On the latter, someone who cheerleaded the war now works for elsewhere and he seems to think his remarks in editorial board meetings are unknown or forgotten. That's not the case here. I know damn well what he did from the sole person opposed to the war in real time, when it mattered, on the editorial board. He's written a lovely puff piece to some Republicans and going after other Republicans and I'm guessing his own political affiliation is unknown which is why his lousy piece of writing (which is actually to recast the illegal war if you read it closely) is featured at a left site. I've explained to members with highlights why those aren't going up here and that includes kinda-con who realizes that the American people are against the war so now he attempts to recast himself.
The other problem is a constant -- if someone's actually talking Iraq (or think they are), they're boring us with the James Baker Circle Jerk. A visitor actually sent in a strong piece on that, outlining all that is wrong with what the Circle Jerk produced. And I know the writer and I like the writer as a person, activist and writer.
If that had showed up last week, it would have made it into a snapshot. But on Sunday, we went out with Russ Feingold's criticism of the Circle Jerk. We're done with it. The fact that so many members are complaining about how Iraq's falling apart and writers are still writing those articles (dopey ones -- "There's a silver lining to the report . . ." -- or maybe multiple linings) demonstrate that the decision was the right one to make.
We only have the power we use. We can trash it, we can trash it by highlighting a kinda-con bully who couldn't handle that, on an entire editorial board one person, one person, was opposed to the march to illegal war -- that it unhinged kinda-con so badly he not only had a scream-fest, he also started throwing things. He doesn't fit with our politics (even with the recasting he's attempting) and, even if he did, we wouldn't highlight him.

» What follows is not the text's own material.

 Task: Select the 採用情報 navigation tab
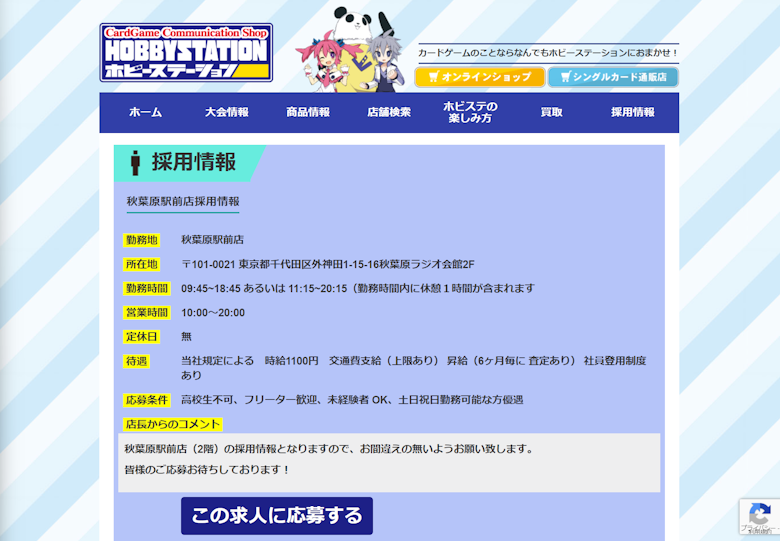point(632,113)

I really am sorry about the writer the visitor found. Had it come as late as Sunday, we would have gone out with Feingold and the writer both. They would have both had the last word on the matter. But you take a stand or you don't. Sunday, I stopped the entry to talk to Ava, Jess, Jim, Dona and Ty. Jim asked, "So if Robin Morgan, Tom Hayden, Alice Walker and Naomi Klein wrote an article together on the Circle Jerk, it still wouldn't get highlighted?" No. And with those four we could wait and find other things to highlight. But the person in question does more activism and other things and doesn't write op-eds very often. So it pains me that we can't highlight him. But the decision was made and the community supports it -- and we're standing by it.
Could we do an entry without any highlights? Yes, we could and I was prepared to do so but a number of members responded to the e-mails explaining why something couldn't be highlighted by digging for something more.
Lyle was one of the members who had suggested the kinda-con (think of him as "Ye Shall Know Him By Those Who Praise Him"). Lyle e-mailed another highlight we can use, Matthew Rothschild's "Bush Dawdles for a Reason" (The Progressive):
With every day a wasting, with the number of U.S. soldiers killed in Iraq now standing at 2,920 and climbing, Bush is dawdling.
[. . .]
My bet is that he's postponed his big speech till after the holidays because he doesn't want to dampen this season of cheer by announcing that he's planning on upping the troop levels.
Only 12 percent of the American people are in favor of that, according to an LA Times/Bloomberg poll this week.
But Bush and Cheney don't care what the American people want.
As Cheney said, right before the election, "It may not be popular with the public--it doesn't matter."
"It doesn't matter." Rothschild's nailed the reason the war continues and will continue for some time more. Iraqis don't matter. US troops don't matter. Public opinion doesn't matter. The public doesn't matter. The deaths don't matter.
They're just there to try and make the people free,
But the way that they're doing it, it don't seem like that to me.
Just more blood-letting and misery and tears
That this poor country's known for the last twenty years,
And the war drags on.
-- words and lyrics by Mick Softly (available on Donovan's Fairytale)
Last Thursday, the number of US troops killed in Iraq since the start of the illegal war was 2921. Tonight? 2938. 17 more since last week and panning a laughable report because it's an easy topic to write about and you want to flash your 'bipartisanship' (talk about indecent exposure) doesn't end the illegal war. It does provide the cover.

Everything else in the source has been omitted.